WORK INSTRUCTIONS:
Render every line of the entries below as a JSON list of strings, one string per line, leaving out blank lines.

☆ ☆ ☆

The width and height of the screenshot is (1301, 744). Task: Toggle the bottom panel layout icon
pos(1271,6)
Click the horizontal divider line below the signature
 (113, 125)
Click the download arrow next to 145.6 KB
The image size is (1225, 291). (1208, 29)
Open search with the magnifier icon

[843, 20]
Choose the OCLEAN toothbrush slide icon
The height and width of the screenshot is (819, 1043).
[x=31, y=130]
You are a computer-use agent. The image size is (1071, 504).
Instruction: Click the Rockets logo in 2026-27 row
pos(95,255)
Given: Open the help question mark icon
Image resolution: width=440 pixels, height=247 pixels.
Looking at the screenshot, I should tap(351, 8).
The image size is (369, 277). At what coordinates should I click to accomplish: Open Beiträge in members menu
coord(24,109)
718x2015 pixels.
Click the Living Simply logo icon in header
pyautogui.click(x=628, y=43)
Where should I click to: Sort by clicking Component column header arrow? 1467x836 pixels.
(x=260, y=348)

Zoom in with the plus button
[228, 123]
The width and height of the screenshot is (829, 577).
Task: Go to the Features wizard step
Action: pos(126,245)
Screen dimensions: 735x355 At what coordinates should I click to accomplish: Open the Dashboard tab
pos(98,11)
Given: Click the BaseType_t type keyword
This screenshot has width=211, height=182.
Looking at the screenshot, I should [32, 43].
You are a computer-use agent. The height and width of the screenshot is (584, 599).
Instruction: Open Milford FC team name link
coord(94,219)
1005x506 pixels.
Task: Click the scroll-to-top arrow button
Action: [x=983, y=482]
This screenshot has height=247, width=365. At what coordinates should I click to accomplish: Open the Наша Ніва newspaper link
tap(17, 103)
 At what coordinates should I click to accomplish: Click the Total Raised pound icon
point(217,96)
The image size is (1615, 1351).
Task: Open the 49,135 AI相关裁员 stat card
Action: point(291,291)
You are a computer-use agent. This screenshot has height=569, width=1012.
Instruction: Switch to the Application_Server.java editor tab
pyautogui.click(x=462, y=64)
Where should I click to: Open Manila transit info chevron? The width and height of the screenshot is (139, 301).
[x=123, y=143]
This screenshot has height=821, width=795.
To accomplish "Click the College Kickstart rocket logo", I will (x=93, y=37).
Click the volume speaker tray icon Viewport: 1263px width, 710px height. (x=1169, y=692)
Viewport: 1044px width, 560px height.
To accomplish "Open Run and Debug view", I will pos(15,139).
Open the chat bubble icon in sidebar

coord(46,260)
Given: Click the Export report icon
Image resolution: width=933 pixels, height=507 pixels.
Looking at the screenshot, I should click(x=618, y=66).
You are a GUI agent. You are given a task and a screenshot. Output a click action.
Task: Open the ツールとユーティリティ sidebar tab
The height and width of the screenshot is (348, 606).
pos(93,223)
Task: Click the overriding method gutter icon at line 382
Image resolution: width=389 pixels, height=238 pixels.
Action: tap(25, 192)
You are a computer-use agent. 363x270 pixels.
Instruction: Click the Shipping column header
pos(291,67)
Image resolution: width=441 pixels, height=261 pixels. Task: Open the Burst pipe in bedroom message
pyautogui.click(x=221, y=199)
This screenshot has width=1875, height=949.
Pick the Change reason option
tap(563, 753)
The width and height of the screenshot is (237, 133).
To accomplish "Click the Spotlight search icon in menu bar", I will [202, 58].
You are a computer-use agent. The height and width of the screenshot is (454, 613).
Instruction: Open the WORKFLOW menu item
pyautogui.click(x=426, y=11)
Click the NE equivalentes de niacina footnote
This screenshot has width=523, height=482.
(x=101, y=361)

☆ ☆ ☆

EXPECTED OUTPUT:
[
  "The width and height of the screenshot is (1301, 744). Task: Toggle the bottom panel layout icon",
  "pos(1271,6)",
  "Click the horizontal divider line below the signature",
  " (113, 125)",
  "Click the download arrow next to 145.6 KB",
  "The image size is (1225, 291). (1208, 29)",
  "Open search with the magnifier icon",
  "[843, 20]",
  "Choose the OCLEAN toothbrush slide icon",
  "The height and width of the screenshot is (819, 1043).",
  "[x=31, y=130]",
  "You are a computer-use agent. The image size is (1071, 504).",
  "Instruction: Click the Rockets logo in 2026-27 row",
  "pos(95,255)",
  "Given: Open the help question mark icon",
  "Image resolution: width=440 pixels, height=247 pixels.",
  "Looking at the screenshot, I should tap(351, 8).",
  "The image size is (369, 277). At what coordinates should I click to accomplish: Open Beiträge in members menu",
  "coord(24,109)",
  "718x2015 pixels.",
  "Click the Living Simply logo icon in header",
  "pyautogui.click(x=628, y=43)",
  "Where should I click to: Sort by clicking Component column header arrow? 1467x836 pixels.",
  "(x=260, y=348)",
  "Zoom in with the plus button",
  "[228, 123]",
  "The width and height of the screenshot is (829, 577).",
  "Task: Go to the Features wizard step",
  "Action: pos(126,245)",
  "Screen dimensions: 735x355 At what coordinates should I click to accomplish: Open the Dashboard tab",
  "pos(98,11)",
  "Given: Click the BaseType_t type keyword",
  "This screenshot has width=211, height=182.",
  "Looking at the screenshot, I should [32, 43].",
  "You are a computer-use agent. The height and width of the screenshot is (584, 599).",
  "Instruction: Open Milford FC team name link",
  "coord(94,219)",
  "1005x506 pixels.",
  "Task: Click the scroll-to-top arrow button",
  "Action: [x=983, y=482]",
  "This screenshot has height=247, width=365. At what coordinates should I click to accomplish: Open the Наша Ніва newspaper link",
  "tap(17, 103)",
  " At what coordinates should I click to accomplish: Click the Total Raised pound icon",
  "point(217,96)",
  "The image size is (1615, 1351).",
  "Task: Open the 49,135 AI相关裁员 stat card",
  "Action: point(291,291)",
  "You are a computer-use agent. This screenshot has height=569, width=1012.",
  "Instruction: Switch to the Application_Server.java editor tab",
  "pyautogui.click(x=462, y=64)",
  "Where should I click to: Open Manila transit info chevron? The width and height of the screenshot is (139, 301).",
  "[x=123, y=143]",
  "This screenshot has height=821, width=795.",
  "To accomplish \"Click the College Kickstart rocket logo\", I will (x=93, y=37).",
  "Click the volume speaker tray icon Viewport: 1263px width, 710px height. (x=1169, y=692)",
  "Viewport: 1044px width, 560px height.",
  "To accomplish \"Open Run and Debug view\", I will pos(15,139).",
  "Open the chat bubble icon in sidebar",
  "coord(46,260)",
  "Given: Click the Export report icon",
  "Image resolution: width=933 pixels, height=507 pixels.",
  "Looking at the screenshot, I should click(x=618, y=66).",
  "You are a GUI agent. You are given a task and a screenshot. Output a click action.",
  "Task: Open the ツールとユーティリティ sidebar tab",
  "The height and width of the screenshot is (348, 606).",
  "pos(93,223)",
  "Task: Click the overriding method gutter icon at line 382",
  "Image resolution: width=389 pixels, height=238 pixels.",
  "Action: tap(25, 192)",
  "You are a computer-use agent. 363x270 pixels.",
  "Instruction: Click the Shipping column header",
  "pos(291,67)",
  "Image resolution: width=441 pixels, height=261 pixels. Task: Open the Burst pipe in bedroom message",
  "pyautogui.click(x=221, y=199)",
  "This screenshot has width=1875, height=949.",
  "Pick the Change reason option",
  "tap(563, 753)",
  "The width and height of the screenshot is (237, 133).",
  "To accomplish \"Click the Spotlight search icon in menu bar\", I will [202, 58].",
  "You are a computer-use agent. The height and width of the screenshot is (454, 613).",
  "Instruction: Open the WORKFLOW menu item",
  "pyautogui.click(x=426, y=11)",
  "Click the NE equivalentes de niacina footnote",
  "This screenshot has width=523, height=482.",
  "(x=101, y=361)"
]